Usul Provinsi Buton Raya tidak masuk moratorium, hanya saja kata Alimudin, selanjutnya, seiring engan terbitnya UU No. 23 Tahun 2014 tentang Pemerintah Daerah, usul Provinsi Buton Raya masuk daerah persiapan otonomi baru. Dan usul Provinsi Buton Raya juga masuk dalam grand design Kemendagri.
Menurut Alimudin, saat ini semua kembali berpulang pada komitmen serta langkah konkrit Gubernur Sultra menyelesaikan semua tahapan daerah persiapan otonomi baru dimaksud. Baru kemudian menunggu dicabutnya moratorium. Sebab misalkan nanti moratorium hanya dibuka selama satu tahun, Gubernur Sultra harus berburu dengan daerah persiapan otonomi baru lainnya.
“Jadi marilah kita dorong bersama. Sekarang tahapan kita baru usul, tapi jangan lupa bukan hanya itu, masih banyak yang harus dilakukan. Pada tahun 2021 lalu sudah ada tim percepatan resmi dan itu dipimpin oleh pak Gubernur, dan 2021 juga pak Gubernur mengeluarkan usul baru sebagai penyempurnaan usul sebelumnya. Nah setelah usul ini selesai, maka tahapannya harus jalan, tidak bisa kita hanya menunggu moratorium,” lagi Alimudin menjelaskan.

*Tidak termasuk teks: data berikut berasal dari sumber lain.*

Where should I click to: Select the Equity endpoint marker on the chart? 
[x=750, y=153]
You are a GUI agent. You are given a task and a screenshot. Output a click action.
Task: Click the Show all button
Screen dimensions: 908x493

Untuk diketahui, UU No. 23 Tahun 2014 tentang Pemerintah Daerah mengamanatkan bahwa Desartada ditetapkan dengan PP yang telah rampung dibahas pada Oktober 2016, dikirim ke Kementerian Hukum dan Hak Asasi Manusia RI (Kemenkumham) untuk harmonisasi, sebelum dibawa ke rapat Dewan Pertimbangan Otonomi Daerah (DPOD). Setelah dari DPOD agendanya akan diserahkan ke Kementerian Sekretariat Negara RI (Kemensesneg) untuk kemudian ditandatangani Presiden RI.
Proses tak semulus yang diharapkan karena harus terhenti di DPOD, dengan alasan pendanaan, Pemerintah Pusat memberlakukan moratorium pemekaran. Wakil Presiden selaku Ketua DPOD menyatakan, rapat DPOD untuk membahas RPP Desartada dihentikan.
Poin-poin penting RPP Desartada:
1).Mengatur grand desain dan road map pemekaran daerah untuk 25 tahun kedepan.
2).Pemekaran harus terkait dengan tujuan pemberian otonomi kepada daerah, yakni dalam rangka meningkatkan daya saing daerah dan untuk mempercepat terwujudnya kesejahteraan rakyat. Maka prioritas daerah yang akan dimekarkan, ditetapkan; 1.daerah yang terletak di wilayah perbatasan, 2.daerah terisolir, miskin dan terpencil, 3.daerah kepulauan.
3).Indonesia dibagi atas tujuh klaster rencana pemekaran. I.Sumatera, II. Jawa Madura, III. Kalimantan, IV. Sulawesi, V. Bali Nusa Tenggara, VI.Maluku Maluku Utara, VII. Papua.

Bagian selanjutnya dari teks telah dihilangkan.